New Zealand acknowledges the decline in the number of rare dolphins while also proposing higher fishing levels in their habitat.
ALEXANDRIA, Va., Aug. 31, 2021 – Since 2020, Sea Shepherd has been battling in court to save the Māui dolphin from extinction. Endemic to New Zealand, the Māui dolphin population has been decimated – a victim of bycatch in fisheries using gillnets and trawls. The Māui dolphin is the world’s most endangered marine dolphin.
Last year, Sea Shepherd filed a motion for a preliminary injunction in the United States Court of International Trade. This preliminary injunction asked that the judge order the U.S. government to uphold its legal responsibility under the Marine Mammal Protection Act to ban New Zealand seafood imports from fisheries that are killing Māui dolphins. A ban is required when an importing nation fails – as New Zealand has done here – to protect marine mammals from bycatch in accord with U.S. standards.
In opposing Sea Shepherd, the defendants – which include the New Zealand government – have consistently and strongly asserted that fisheries restrictions in recent years have not only halted the Māui dolphin’s decline but have also allowed their numbers to increase.

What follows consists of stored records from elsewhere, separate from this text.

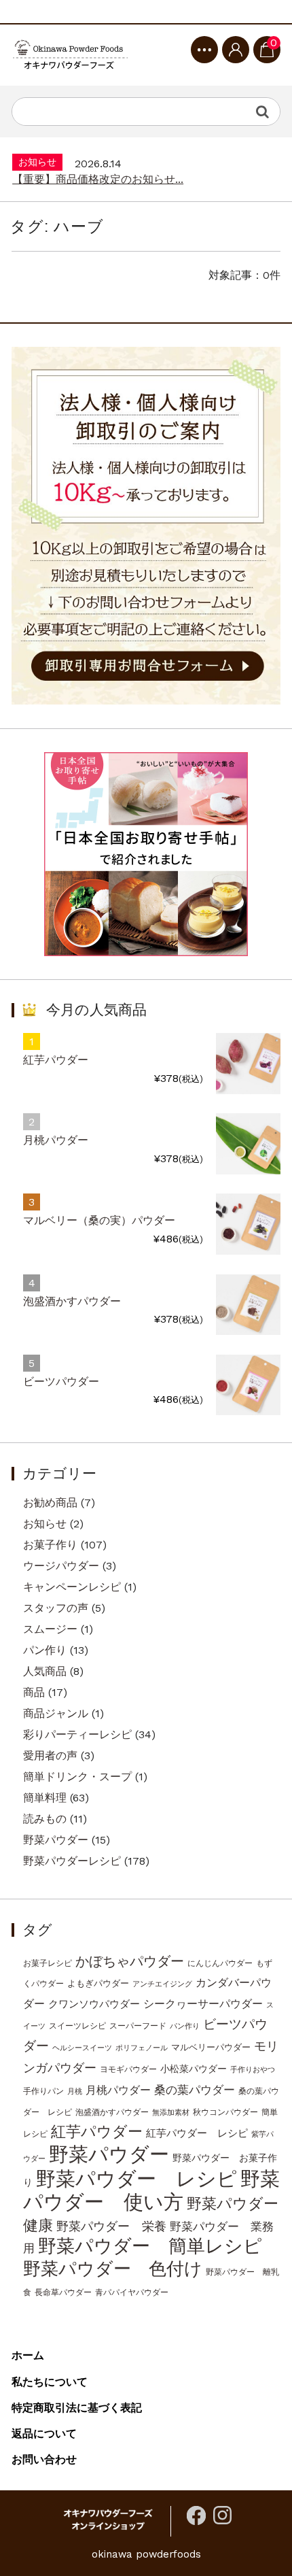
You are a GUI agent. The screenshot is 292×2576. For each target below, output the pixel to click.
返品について (44, 2433)
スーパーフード (137, 2026)
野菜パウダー (55, 1839)
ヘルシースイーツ (82, 2048)
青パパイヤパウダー (131, 2292)
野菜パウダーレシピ (72, 1860)
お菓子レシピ (47, 1963)
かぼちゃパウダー (129, 1961)
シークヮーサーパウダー (203, 2003)
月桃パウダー (55, 1140)
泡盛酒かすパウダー (72, 1301)
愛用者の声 (50, 1755)
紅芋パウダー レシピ (197, 2133)
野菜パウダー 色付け (112, 2268)
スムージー (50, 1629)
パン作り (45, 1650)
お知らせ (45, 1523)
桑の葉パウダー (194, 2090)
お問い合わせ (44, 2459)
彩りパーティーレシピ (77, 1734)
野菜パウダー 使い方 (151, 2190)
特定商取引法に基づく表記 (77, 2407)
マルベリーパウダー (211, 2047)
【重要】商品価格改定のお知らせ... (97, 158)
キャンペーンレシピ (72, 1586)
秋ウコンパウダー (225, 2112)
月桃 (74, 2091)
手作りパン (43, 2091)
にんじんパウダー (220, 1963)
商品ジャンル (55, 1713)
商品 (34, 1692)
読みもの (45, 1818)
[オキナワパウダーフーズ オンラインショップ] (70, 54)
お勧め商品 (50, 1502)
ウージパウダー (61, 1565)
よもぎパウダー (98, 1983)
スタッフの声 (55, 1607)
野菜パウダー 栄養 (111, 2226)
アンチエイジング (162, 1984)
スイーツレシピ (77, 2026)
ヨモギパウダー (128, 2069)
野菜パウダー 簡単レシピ (150, 2245)
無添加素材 (170, 2112)
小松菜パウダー (193, 2068)
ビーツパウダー (61, 1381)
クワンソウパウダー (94, 2004)
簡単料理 (45, 1797)
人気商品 (45, 1671)
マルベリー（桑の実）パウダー (99, 1220)
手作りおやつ (252, 2069)
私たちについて (50, 2381)
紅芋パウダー (55, 1059)
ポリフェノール (141, 2048)
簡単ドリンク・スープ (77, 1776)
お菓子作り (50, 1544)
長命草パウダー (63, 2292)
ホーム (28, 2355)
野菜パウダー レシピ (136, 2178)
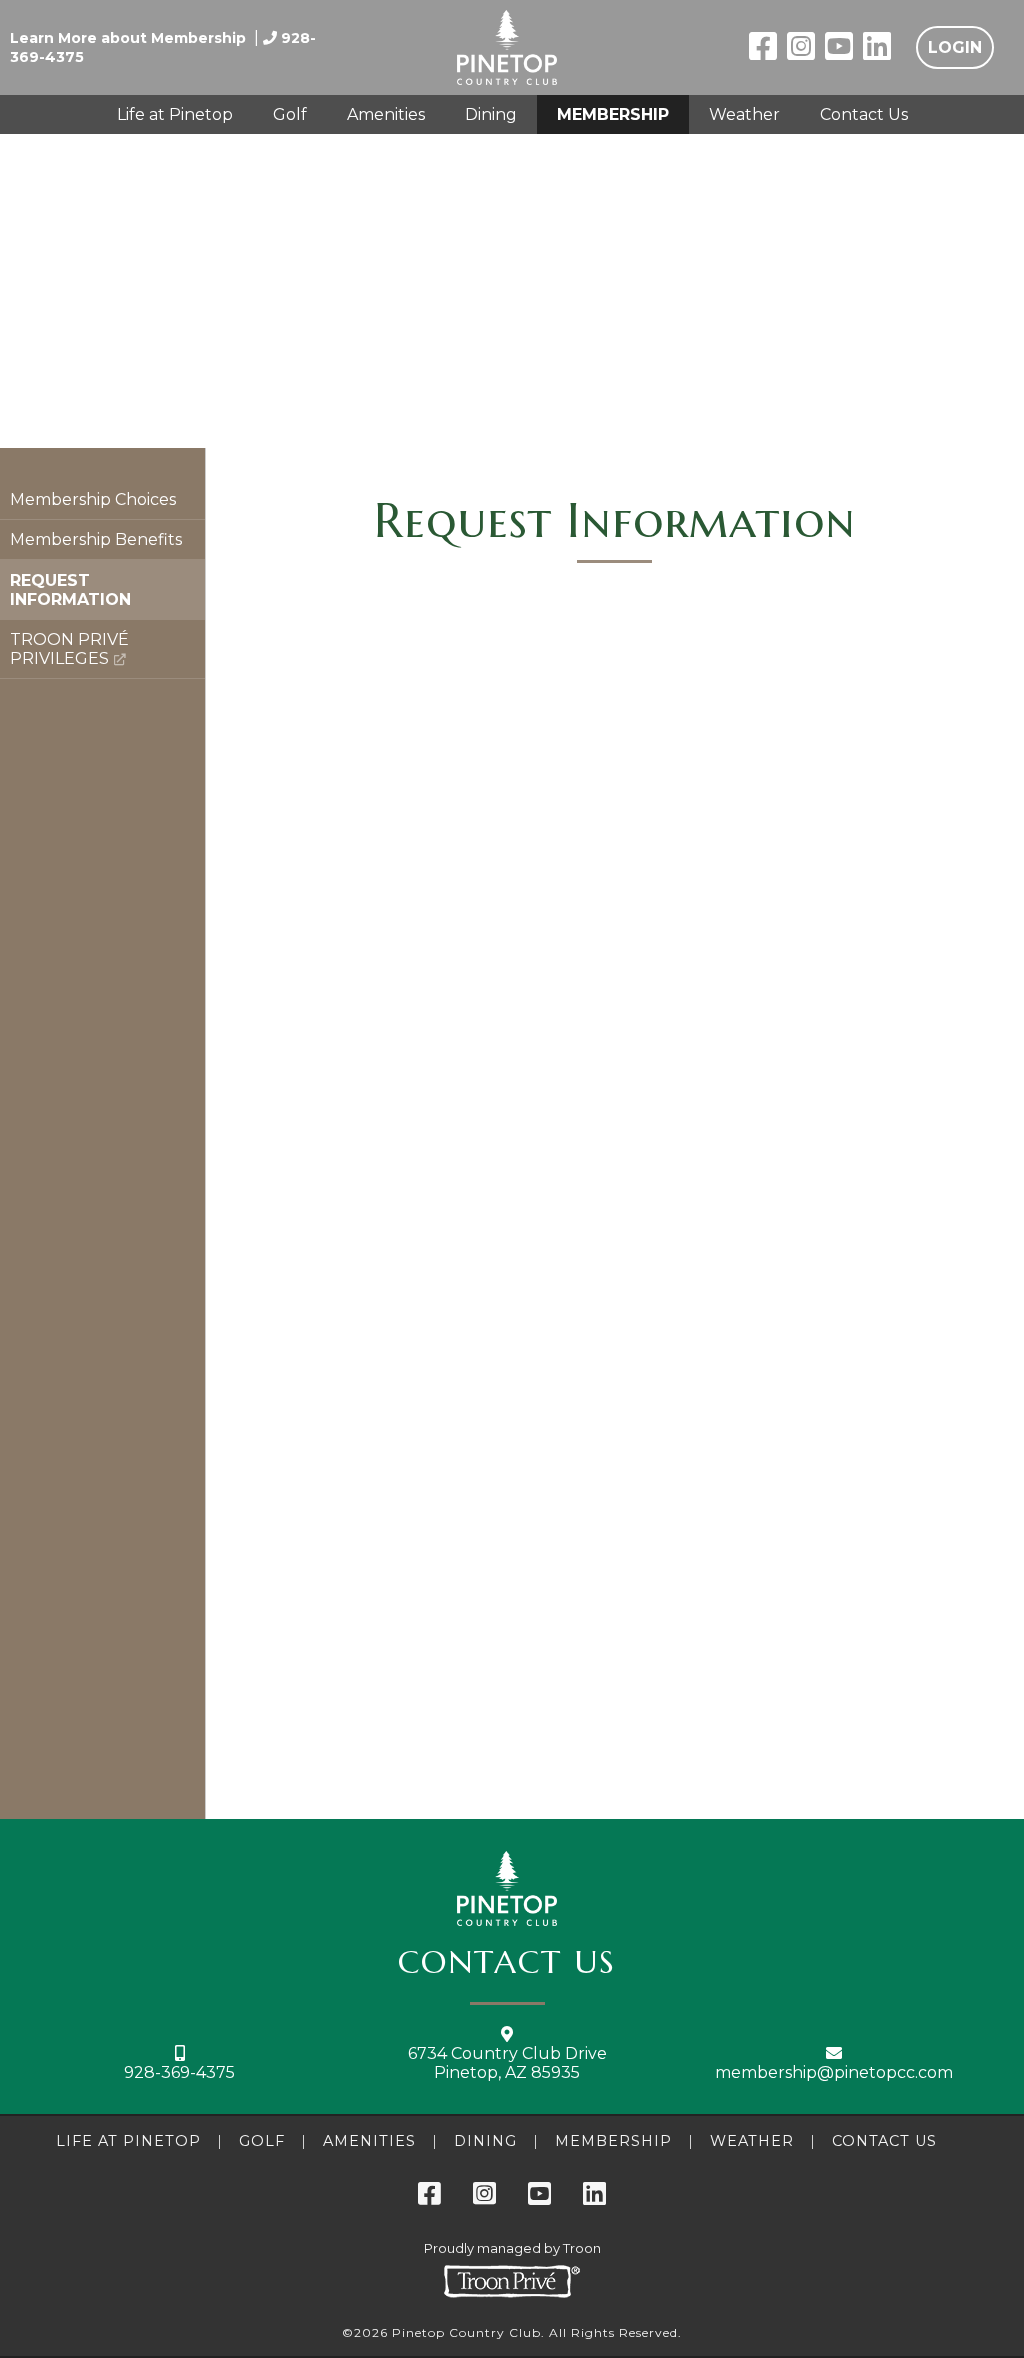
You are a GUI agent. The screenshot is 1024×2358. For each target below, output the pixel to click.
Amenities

However, a recently leaked report issued by New Zealand government scientists shows that the population has fallen to 54 individuals – down by 14% from the prior abundance estimate of 63. Of particular concern, evidence reviewed by Sea Shepherd suggests that the scientific work documenting this decline was completed in early 2021, but New Zealand has remained steadfast in claiming that the population had stabilized or begun to increase.
While a drop in population to 54 dolphins is cause for serious concern, the number is more likely below 50 because the new estimate does not account for dolphin mortality between 2020 and 2021. If so, this is the first time that the Māui dolphin population has declined to this extent. The low population size is especially alarming because dolphin populations that drop to such a level often suddenly decline to extinction. For example, the now-extinct Chinese Yangtze River dolphin experienced precipitous declines when they reached similarly small numbers.
This distressing news also comes at a time when New Zealand is considering plans to double the commercial gillnetting and trawling catch limits for snapper on the west coast of the North Island. The higher quota would significantly increase fishing efforts in the Māui dolphin habitat – thereby compounding the risk of death through bycatch.
The continuing decline in Māui dolphin populations and the proposed increased fishing levels in their habitat render the court’s upcoming injunction decision even more important. Indeed, an import ban encouraging stronger New Zealand protections would likely be the only thing standing between the Māui dolphin and extinction.